Last month we wrote about the fall in new car sales and the subsequent profit downgrades from AP Eagers Ltd (ASX: APE) and Automotive Holdings Group Ltd (ASX: AHG).
New vehicle sales are a concern for these car dealerships because a small decline can lead to a much greater decline in profits. For example, national car sales fell 2.8% between January and April, and AP Eagers informed the market that it would see a 7% to 9% reduction in profit at the first half.
Both AP Eagers and Automotive Holdings Group shares dipped about 15% on the news. Shareholders will rejoice to hear that new car sales have picked up again this month, rising to more than 100,000 new vehicles (seasonally adjusted).
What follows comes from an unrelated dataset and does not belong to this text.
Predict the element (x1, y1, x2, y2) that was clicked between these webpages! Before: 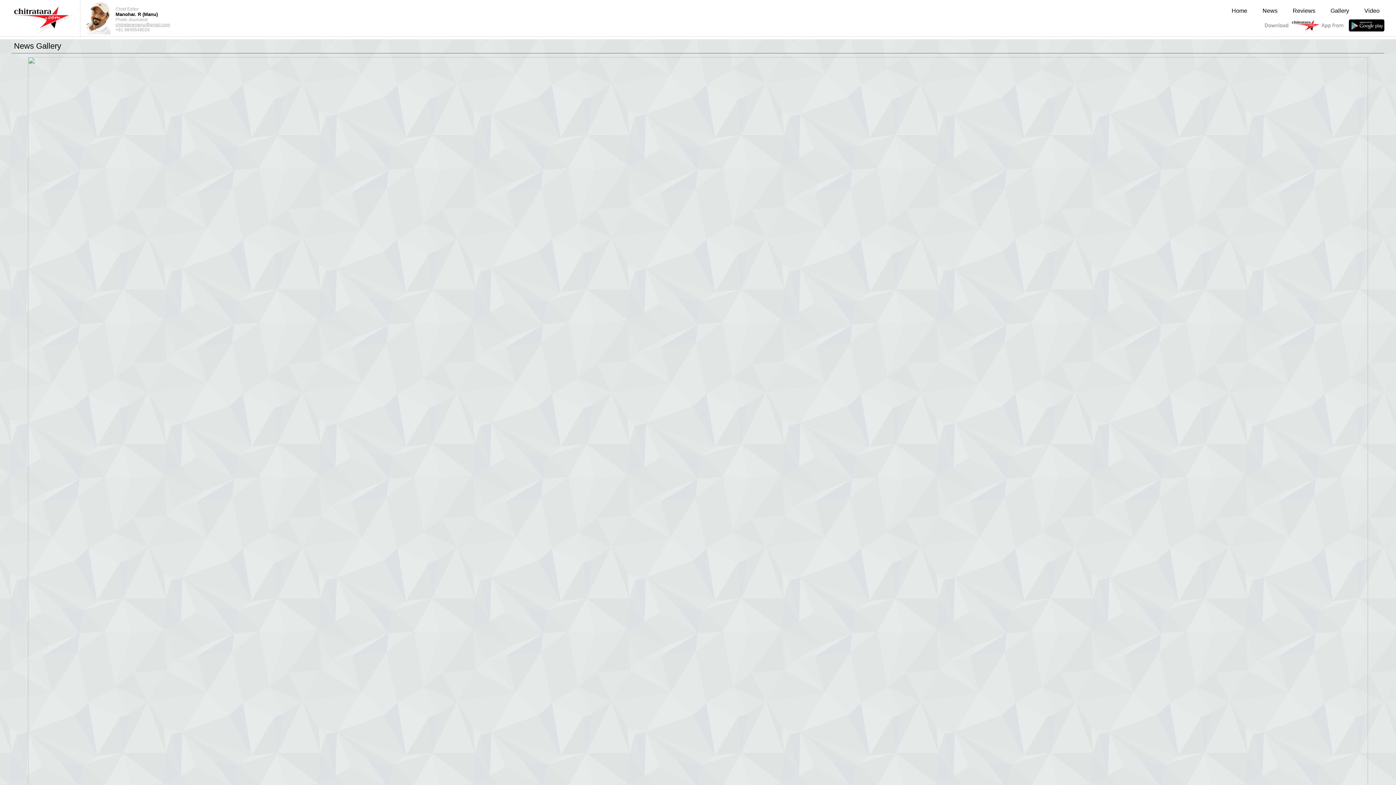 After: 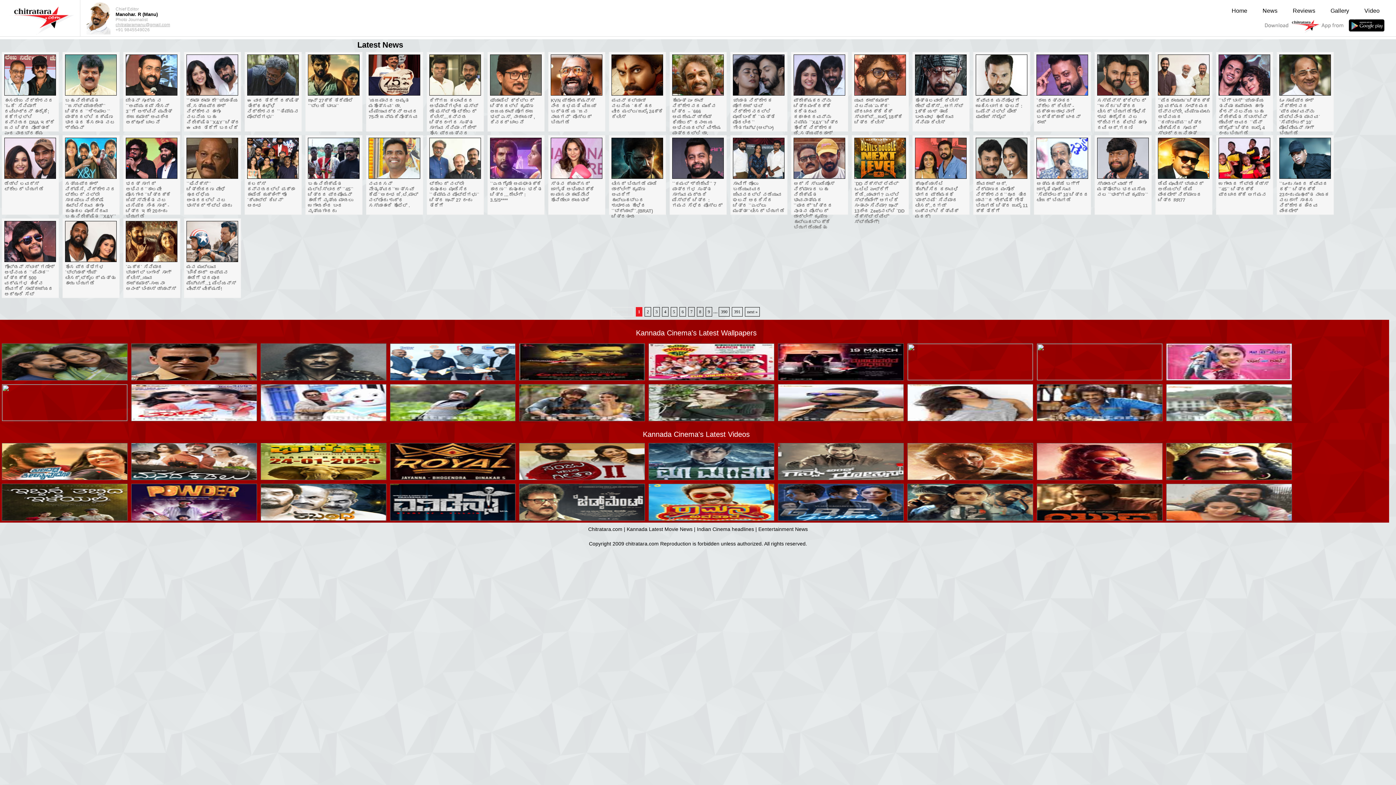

Does this mean an improvement in profit could be on the cards for the second half of the year? Maybe, maybe not. It's important not to get too cute with the monthly data, which fluctuates even in normal economic circumstances:
Importantly, the macroeconomic data (national new car sales) is not a great indicator of which businesses will succeed or fail over time. Other information such as company strategy, growth opportunities, financial position, and the skills of management also play an important role. Pundits (including me) who wondered if the decline in sales was representative of a decline in the wider economy have been stymied, at least temporarily.
However, it's also important to note that while company-specific factors are very important, if there was a large nation-wide decline in new car sales (for whatever reason), earnings at both AP Eagers and Automotive Holdings would definitely take a dive. So it may be a sector to avoid entirely, if you're sceptical of where the Australian economy is heading.